# Your objective:
In the post on the sunflower lemma below, what bound on the size of an s-uniform family F did Erdos and Rado show forces F to contain a k-sunflower?

# Excerpted passage:
........
# The state of art of the sunflower lemma

I am interesting in the sunflower system and its applications in computer science.

Given a Universe $U$ and a collection of $k$ sets $A_i$ is called a k-sunflower system if $A_i \cap A_j = Y$ for all $i \neq j$. And $Y$ is called as the core and $A_i - Y$ is called petals.

A family of sets $F$ is called $s$-uniform is all the sets it contained possess $s$ elements.

Erdos and Rado proved that for a $s$ uniform family of sets $F$ , $F$ must contain a $k$-sunflower system petals if $|F| > s!(k-1)^s$.

This result is called the sunflower lemma and has many important applications.

Erdos conjectured that for every $k$ there exist a constant $c_k$ such that the upper bound should be $c_k^s$ every $s$-uniform family $F$. (The sunflower conjecture)

Unfortunately, this conjecture is still open for $k=3$.

## Here is what I want to know.

If we limit the number of elements in the universe $U$.Suppose $|U|$= $u$. Then the problem turns out be:

Given a universe with $u$ elements, and $s$-uniform family $F$ of sets containing the elements in $U$, we supposed can find sequence of constants $c_1$, $c_2$, $c_3$ ,... such that every $s$-uniform family $F$ contains a $3$-sunflower system if $|F|>$ $c_i^s$ and $|U|=i$.
........
# Supplied information:
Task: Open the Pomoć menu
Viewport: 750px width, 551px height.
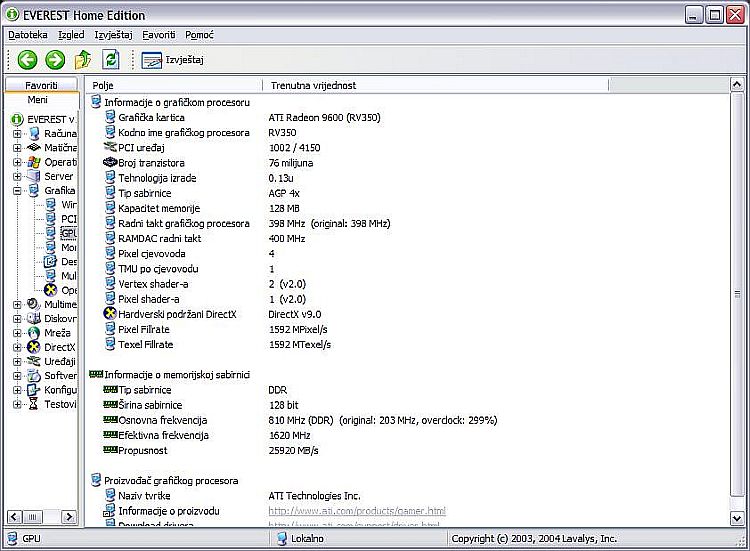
........
# Reply:
F must contain a k-sunflower if |F| > s!(k-1)^s.